* Your assignment *
Wherever the word "logo" appears in the entries, copy the whole line.

* Supplied data *

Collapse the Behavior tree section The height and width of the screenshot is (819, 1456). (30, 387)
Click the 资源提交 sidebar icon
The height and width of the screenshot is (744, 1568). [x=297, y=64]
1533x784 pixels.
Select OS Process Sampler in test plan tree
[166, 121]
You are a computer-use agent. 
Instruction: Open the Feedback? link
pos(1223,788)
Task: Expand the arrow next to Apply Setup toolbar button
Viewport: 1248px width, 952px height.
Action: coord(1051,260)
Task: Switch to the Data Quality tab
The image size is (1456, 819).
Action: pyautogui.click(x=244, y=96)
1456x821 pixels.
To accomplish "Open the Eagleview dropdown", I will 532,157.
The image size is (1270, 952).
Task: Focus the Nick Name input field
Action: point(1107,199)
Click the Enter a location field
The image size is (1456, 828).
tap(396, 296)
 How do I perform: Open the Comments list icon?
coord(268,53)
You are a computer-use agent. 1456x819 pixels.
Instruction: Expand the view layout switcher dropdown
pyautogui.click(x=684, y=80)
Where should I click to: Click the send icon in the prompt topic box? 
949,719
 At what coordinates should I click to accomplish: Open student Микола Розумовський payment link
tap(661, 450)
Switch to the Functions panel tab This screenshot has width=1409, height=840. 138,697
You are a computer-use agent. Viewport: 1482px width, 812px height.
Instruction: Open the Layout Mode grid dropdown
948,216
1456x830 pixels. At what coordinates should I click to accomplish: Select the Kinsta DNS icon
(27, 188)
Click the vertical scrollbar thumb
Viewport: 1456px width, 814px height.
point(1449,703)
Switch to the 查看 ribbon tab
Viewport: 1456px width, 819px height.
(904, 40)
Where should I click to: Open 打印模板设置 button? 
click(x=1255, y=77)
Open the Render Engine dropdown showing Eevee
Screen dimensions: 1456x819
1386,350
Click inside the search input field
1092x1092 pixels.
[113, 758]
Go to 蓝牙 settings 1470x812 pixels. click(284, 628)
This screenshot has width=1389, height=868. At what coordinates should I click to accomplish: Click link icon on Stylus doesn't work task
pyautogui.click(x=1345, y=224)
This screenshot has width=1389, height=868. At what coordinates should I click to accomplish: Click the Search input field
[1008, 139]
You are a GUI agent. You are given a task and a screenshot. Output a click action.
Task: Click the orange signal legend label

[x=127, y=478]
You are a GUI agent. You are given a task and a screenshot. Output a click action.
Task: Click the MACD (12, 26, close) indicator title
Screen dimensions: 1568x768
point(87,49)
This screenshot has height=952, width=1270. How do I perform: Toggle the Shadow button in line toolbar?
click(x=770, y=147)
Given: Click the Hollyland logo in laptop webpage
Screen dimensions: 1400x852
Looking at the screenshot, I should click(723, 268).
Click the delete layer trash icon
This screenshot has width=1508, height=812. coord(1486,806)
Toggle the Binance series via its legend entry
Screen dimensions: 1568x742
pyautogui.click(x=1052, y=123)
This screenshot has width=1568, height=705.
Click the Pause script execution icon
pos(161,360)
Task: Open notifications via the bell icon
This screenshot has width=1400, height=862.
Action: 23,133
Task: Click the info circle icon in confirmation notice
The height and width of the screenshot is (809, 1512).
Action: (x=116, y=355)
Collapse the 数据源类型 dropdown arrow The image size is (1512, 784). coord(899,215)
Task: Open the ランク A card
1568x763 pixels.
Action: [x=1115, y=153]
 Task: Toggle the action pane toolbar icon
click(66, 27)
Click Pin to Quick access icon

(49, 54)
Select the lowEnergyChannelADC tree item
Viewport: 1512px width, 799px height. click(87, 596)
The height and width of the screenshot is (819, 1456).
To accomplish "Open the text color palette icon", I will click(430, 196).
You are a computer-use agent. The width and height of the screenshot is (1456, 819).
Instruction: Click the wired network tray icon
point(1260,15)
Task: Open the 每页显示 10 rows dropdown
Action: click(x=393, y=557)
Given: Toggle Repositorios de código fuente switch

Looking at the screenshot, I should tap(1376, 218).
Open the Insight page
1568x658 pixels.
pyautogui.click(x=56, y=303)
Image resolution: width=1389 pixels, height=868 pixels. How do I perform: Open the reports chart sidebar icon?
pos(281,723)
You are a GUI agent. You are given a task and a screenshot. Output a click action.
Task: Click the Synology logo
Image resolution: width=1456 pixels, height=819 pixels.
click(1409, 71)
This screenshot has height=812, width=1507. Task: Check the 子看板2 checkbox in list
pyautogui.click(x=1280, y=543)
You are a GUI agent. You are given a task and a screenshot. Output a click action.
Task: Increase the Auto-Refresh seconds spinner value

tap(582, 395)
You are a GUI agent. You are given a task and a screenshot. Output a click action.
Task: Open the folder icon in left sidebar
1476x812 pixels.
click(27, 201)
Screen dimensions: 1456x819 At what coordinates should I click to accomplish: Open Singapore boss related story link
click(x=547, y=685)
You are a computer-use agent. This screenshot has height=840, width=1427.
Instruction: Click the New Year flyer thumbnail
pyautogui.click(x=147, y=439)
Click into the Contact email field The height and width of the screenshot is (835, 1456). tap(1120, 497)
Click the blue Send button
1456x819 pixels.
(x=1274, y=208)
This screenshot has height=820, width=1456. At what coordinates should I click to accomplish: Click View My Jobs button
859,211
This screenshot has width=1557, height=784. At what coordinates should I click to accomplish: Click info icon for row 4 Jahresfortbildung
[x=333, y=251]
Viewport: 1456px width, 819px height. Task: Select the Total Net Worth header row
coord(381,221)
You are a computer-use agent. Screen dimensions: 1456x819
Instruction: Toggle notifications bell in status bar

* Problem solution *
Given: Click the Hollyland logo in laptop webpage
Task: Click the Synology logo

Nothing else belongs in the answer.